**YOUR TASK**
For each entry that follows, write out an identical copy.

**Stored records**
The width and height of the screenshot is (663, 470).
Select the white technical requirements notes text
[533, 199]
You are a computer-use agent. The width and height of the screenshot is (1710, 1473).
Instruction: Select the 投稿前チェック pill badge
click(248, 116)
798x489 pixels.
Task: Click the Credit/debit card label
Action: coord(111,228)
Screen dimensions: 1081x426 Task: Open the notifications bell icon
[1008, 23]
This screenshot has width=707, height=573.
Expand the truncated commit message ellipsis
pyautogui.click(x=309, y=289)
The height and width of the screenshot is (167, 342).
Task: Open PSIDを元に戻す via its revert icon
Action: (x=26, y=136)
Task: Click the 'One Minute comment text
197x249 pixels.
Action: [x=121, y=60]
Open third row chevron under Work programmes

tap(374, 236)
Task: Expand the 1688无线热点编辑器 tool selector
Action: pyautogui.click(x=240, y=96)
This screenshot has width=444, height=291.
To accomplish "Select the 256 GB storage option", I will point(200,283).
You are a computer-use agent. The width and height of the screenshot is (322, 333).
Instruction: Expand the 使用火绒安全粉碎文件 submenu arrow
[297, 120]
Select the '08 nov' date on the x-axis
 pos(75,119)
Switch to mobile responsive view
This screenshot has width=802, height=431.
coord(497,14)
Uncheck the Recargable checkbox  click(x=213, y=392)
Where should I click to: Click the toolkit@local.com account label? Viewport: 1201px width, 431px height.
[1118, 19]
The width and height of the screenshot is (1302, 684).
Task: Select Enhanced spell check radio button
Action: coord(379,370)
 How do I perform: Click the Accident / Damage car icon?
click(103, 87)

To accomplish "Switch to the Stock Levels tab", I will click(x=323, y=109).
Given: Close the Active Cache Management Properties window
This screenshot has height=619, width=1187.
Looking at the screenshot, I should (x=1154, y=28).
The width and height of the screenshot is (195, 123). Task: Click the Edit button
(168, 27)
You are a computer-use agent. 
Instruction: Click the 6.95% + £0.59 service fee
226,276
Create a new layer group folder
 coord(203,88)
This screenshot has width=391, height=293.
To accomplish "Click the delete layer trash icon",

**RESULT**
The width and height of the screenshot is (663, 470).
Select the white technical requirements notes text
[533, 199]
You are a computer-use agent. The width and height of the screenshot is (1710, 1473).
Instruction: Select the 投稿前チェック pill badge
click(248, 116)
798x489 pixels.
Task: Click the Credit/debit card label
Action: coord(111,228)
Screen dimensions: 1081x426 Task: Open the notifications bell icon
[1008, 23]
This screenshot has width=707, height=573.
Expand the truncated commit message ellipsis
pyautogui.click(x=309, y=289)
The height and width of the screenshot is (167, 342).
Task: Open PSIDを元に戻す via its revert icon
Action: (x=26, y=136)
Task: Click the 'One Minute comment text
197x249 pixels.
Action: [x=121, y=60]
Open third row chevron under Work programmes

tap(374, 236)
Task: Expand the 1688无线热点编辑器 tool selector
Action: pyautogui.click(x=240, y=96)
This screenshot has width=444, height=291.
To accomplish "Select the 256 GB storage option", I will point(200,283).
You are a computer-use agent. The width and height of the screenshot is (322, 333).
Instruction: Expand the 使用火绒安全粉碎文件 submenu arrow
[297, 120]
Select the '08 nov' date on the x-axis
 pos(75,119)
Switch to mobile responsive view
This screenshot has width=802, height=431.
coord(497,14)
Uncheck the Recargable checkbox  click(x=213, y=392)
Where should I click to: Click the toolkit@local.com account label? Viewport: 1201px width, 431px height.
[1118, 19]
The width and height of the screenshot is (1302, 684).
Task: Select Enhanced spell check radio button
Action: coord(379,370)
 How do I perform: Click the Accident / Damage car icon?
click(103, 87)

To accomplish "Switch to the Stock Levels tab", I will click(x=323, y=109).
Given: Close the Active Cache Management Properties window
This screenshot has height=619, width=1187.
Looking at the screenshot, I should (x=1154, y=28).
The width and height of the screenshot is (195, 123). Task: Click the Edit button
(168, 27)
You are a computer-use agent. 
Instruction: Click the 6.95% + £0.59 service fee
226,276
Create a new layer group folder
 coord(203,88)
This screenshot has width=391, height=293.
To accomplish "Click the delete layer trash icon",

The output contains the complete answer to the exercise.